Effects of radiation on the incidence of prostate cancer among Nagasaki atomic bomb survivors
To whom correspondence should be addressed.
Atomic bomb survivors have been reported to have an increased risk of some cancers, especially leukemia. However, the risk of prostate cancer in atomic bomb survivors is not known to have been examined previously. This study examined the association between atomic bomb radiation and the incidence of prostate cancer among male Nagasaki atomic bomb survivors. The subjects were classified by distance from the hypocenter into a proximal group (<2 km), a distal group (≥2 km), and an early entrance group (those who entered the region <2 km from the hypocenter within 2 weeks after the explosion). Between 1996 and 2009, 631 new cases of prostate cancer were identified among approximately 18 400 male Nagasaki atomic bomb survivors who were alive in 1996. The Cox proportional hazard model was used to estimate the risk of prostate cancer development, with adjustment for age at atomic bomb explosion, attained age, smoking status, and alcohol consumption. Compared with the distal group, the proximal group had significant increased risks of total, localized, and high-grade prostate cancer (relative risk and 95% confidence interval: 1.51 [1.21–1.89]; 1.80 [1.26–2.57]; and 1.88 [1.20–2.94], respectively). This report is the first known to reveal a significant relationship between atomic bomb radiation and prostate cancer.
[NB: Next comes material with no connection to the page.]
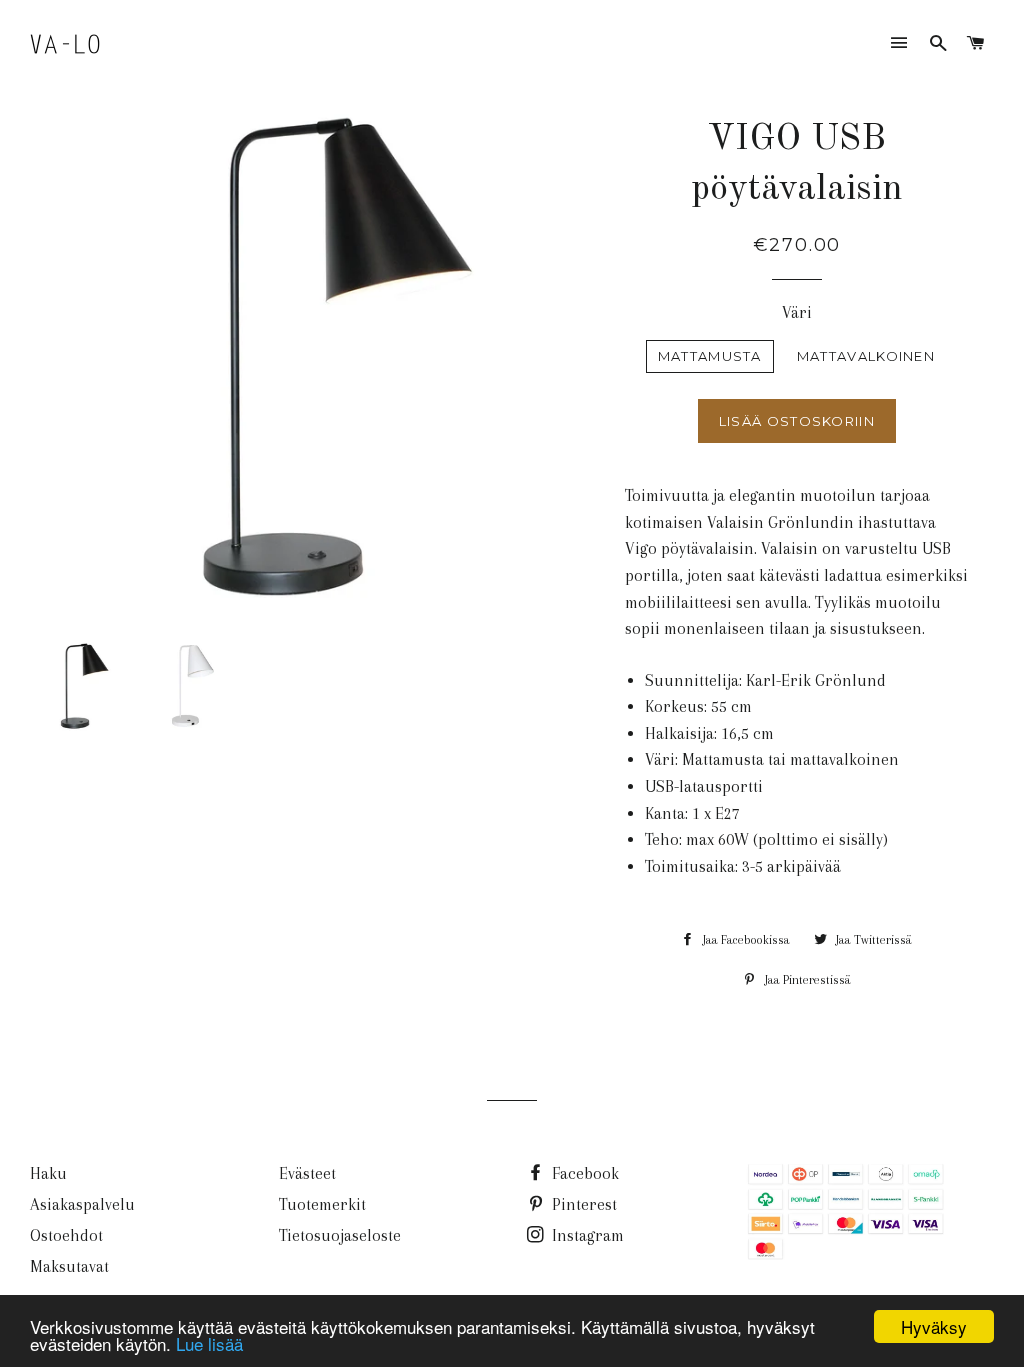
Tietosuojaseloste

Prostate cancer incidence rates are much lower in Japan than in Western Europe and the USA. However, because of rapid aging, increasing “Westernization,” and the frequent use of the serum prostate-specific antigen test for prostate cancer, the age-adjusted incidence rate of prostate cancer has increased approximately 6.5 times from 1975 to 2008 and remains high today. The number of new cases was estimated to account for 51 500 in 2008 in Japan.
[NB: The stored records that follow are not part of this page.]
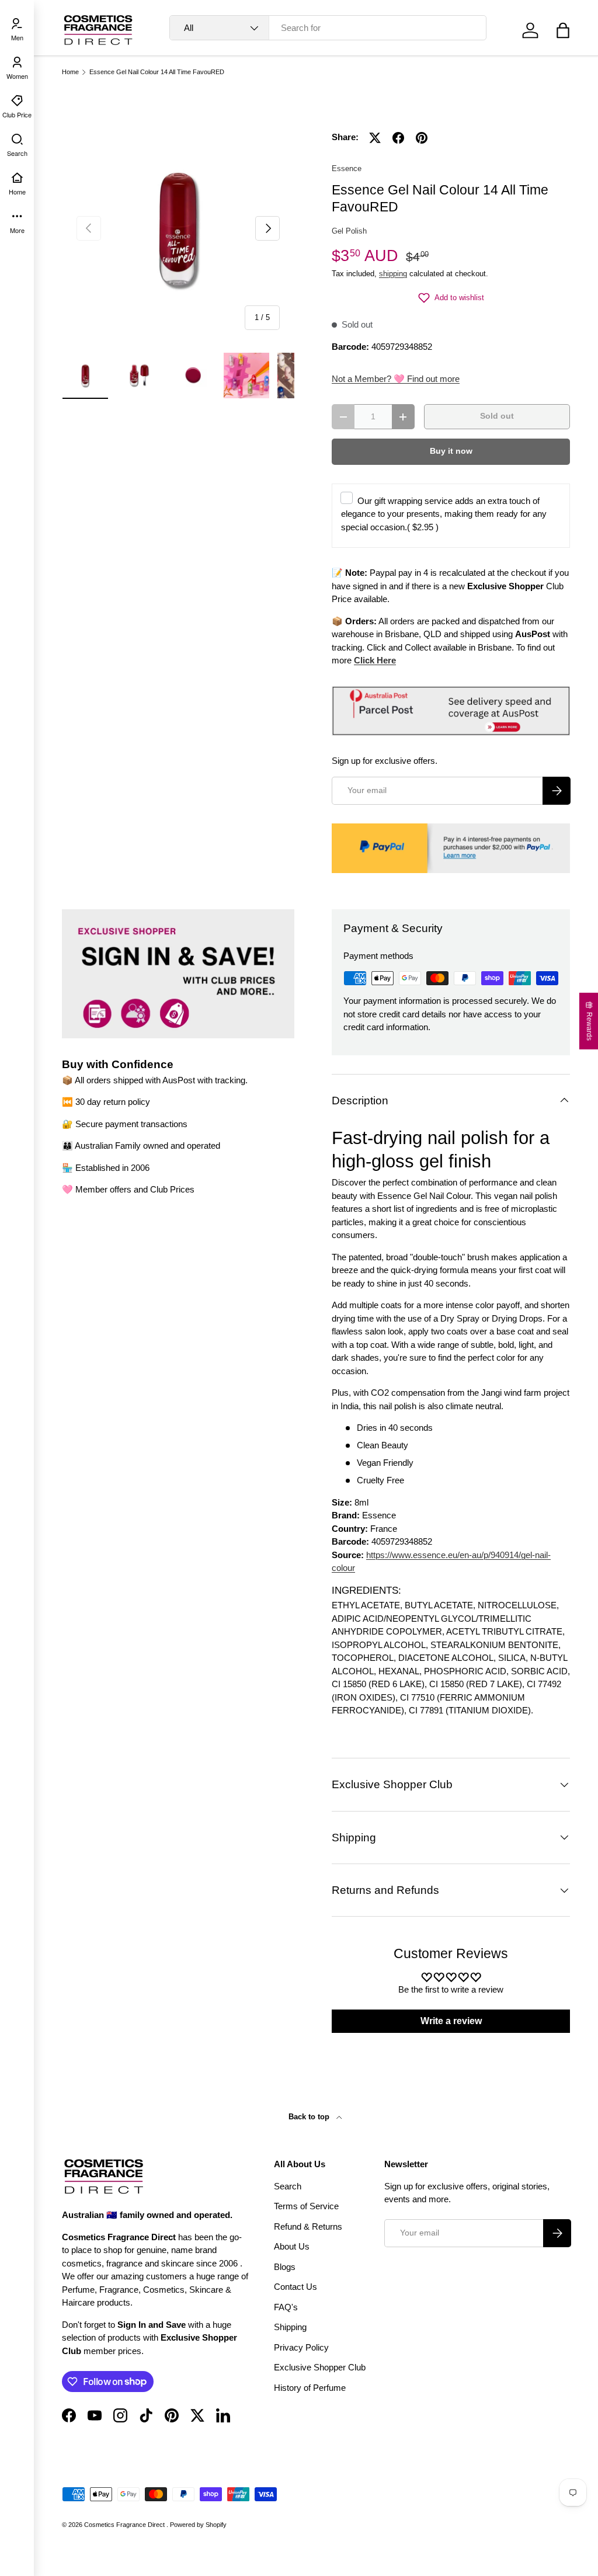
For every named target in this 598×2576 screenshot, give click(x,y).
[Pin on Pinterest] (421, 138)
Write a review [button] (451, 2021)
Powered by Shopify (198, 2524)
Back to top (310, 2116)
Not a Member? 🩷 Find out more (396, 379)
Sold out (497, 416)
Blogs (284, 2267)
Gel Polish (349, 231)
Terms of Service (306, 2206)
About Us (292, 2246)
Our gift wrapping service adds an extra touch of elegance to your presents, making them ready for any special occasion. (444, 514)
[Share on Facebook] (398, 138)
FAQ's (286, 2307)
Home (70, 72)
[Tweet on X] (375, 138)
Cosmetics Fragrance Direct (125, 2524)
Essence (346, 168)
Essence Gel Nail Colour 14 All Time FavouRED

Atomic bomb survivors have been reported to have an increased risk of many solid cancers, including lung cancer and colon cancer.[2, 3] However, the risk of prostate cancer in atomic bomb survivors has not been previously reported, although the risks for bladder cancer, which involves the same urinary organ, and breast cancer, which is considered to share some biological and epidemiological features, are reported.[2, 3] The small number of prostate cancer cases detected is a plausible reason for these inconsistent results.
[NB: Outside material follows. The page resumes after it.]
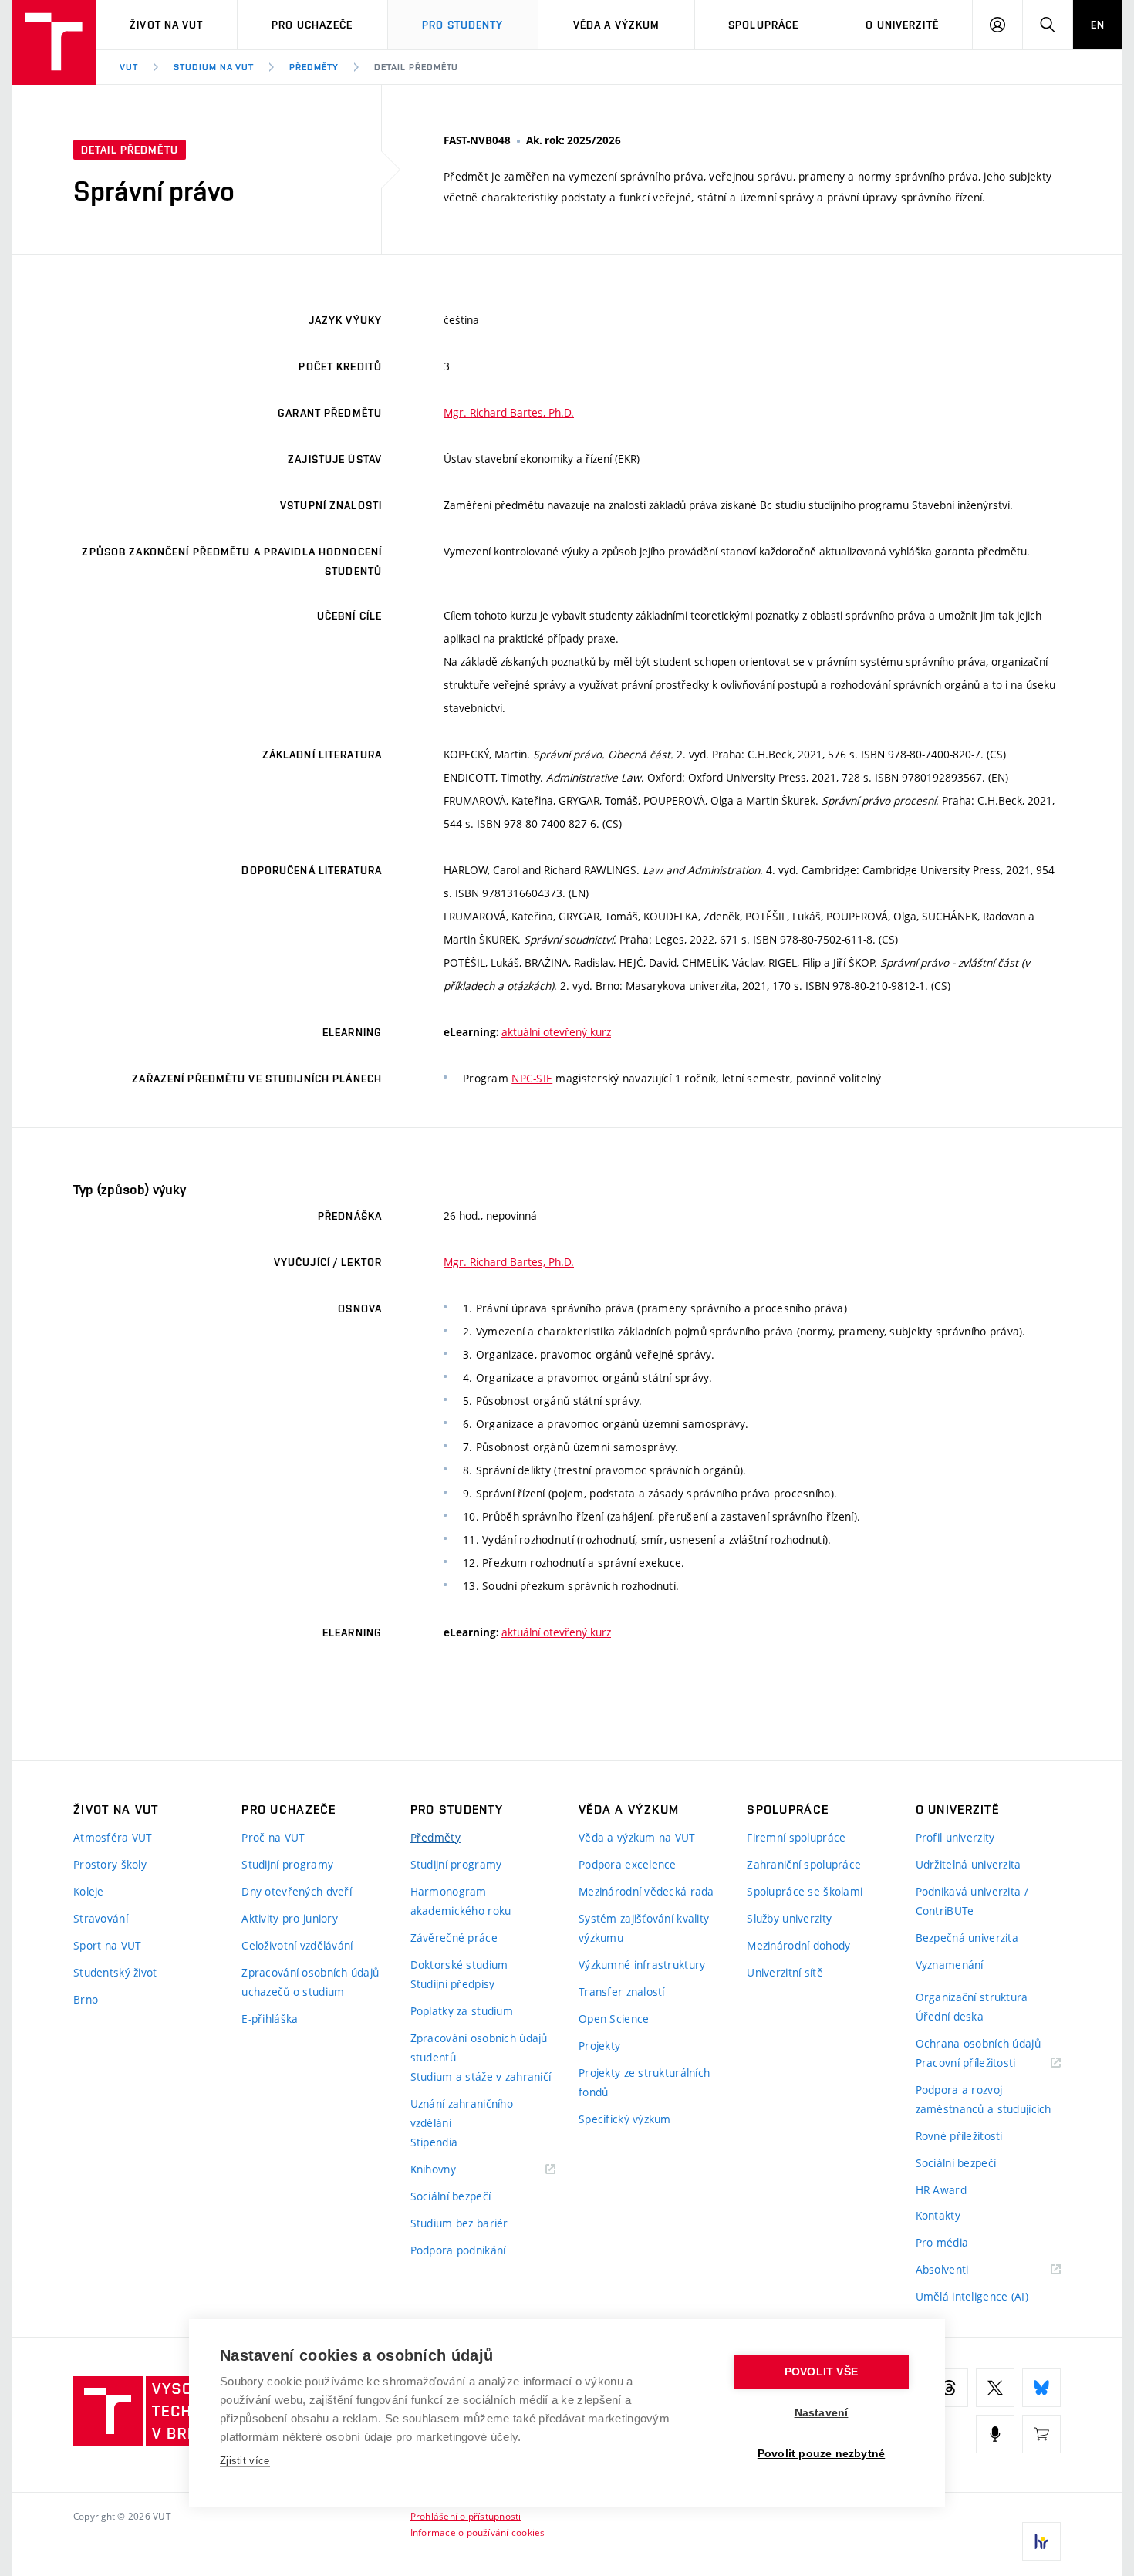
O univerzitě (902, 25)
In this study, we examined whether atomic bomb radiation affected the incidence of prostate cancer among Nagasaki atomic bomb survivors. To our knowledge, this report is the first to examine the association between atomic bomb radiation and prostate cancer after its incidence began to increase.
Materials and Methods
The subjects were Nagasaki atomic bomb survivors registered since 1973 at the Atomic Bomb Disease Institute, Nagasaki University (Nagasaki, Japan), which was established in 1972. In the present study, an “atomic bomb survivor” was defined as a person who received the “Atomic Bomb Survivor's Health Handbook” authorized by Nagasaki City. The Atomic Bomb Disease Institute maintains computerized records of data on the handbook holders. Information on these survivors, including changes in address and date of death, has been updated monthly with the cooperation of the Department for Atomic Bomb Survivors’ Affairs, Nagasaki City Hall. The registered cases include directly exposed persons, those not present in Nagasaki City at the time of bombing but entering the city soon after the bomb (within 2 weeks), those in the rescue services, and fetuses. In this study, the incidence of prostate cancer was evaluated in residents of Naga-saki City who were directly exposed or who entered the city soon after the bomb explosion, those who were confirmed alive in 1996, and those whose smoking and alcohol consumption habits were recorded during an interview at a health examination (data on approximately three-quarters of subjects were available in 1996 and data on the rest were available subsequently). Of the 50 229 male atomic bomb survivors, 15 223 died, 9619 moved out of the city before 1996, 49 had prostate cancer before the start of the follow-up period, and 6929 had undocumented smoking and alcohol consumption habits. Thus, the analytical cohort consisted of 18 409 male atomic bomb survivors. The distance from the hypocenter was determined from information on exposure status given in the application forms of the Atomic Bomb Survivors’ Health Handbook at Nagasaki City Hall.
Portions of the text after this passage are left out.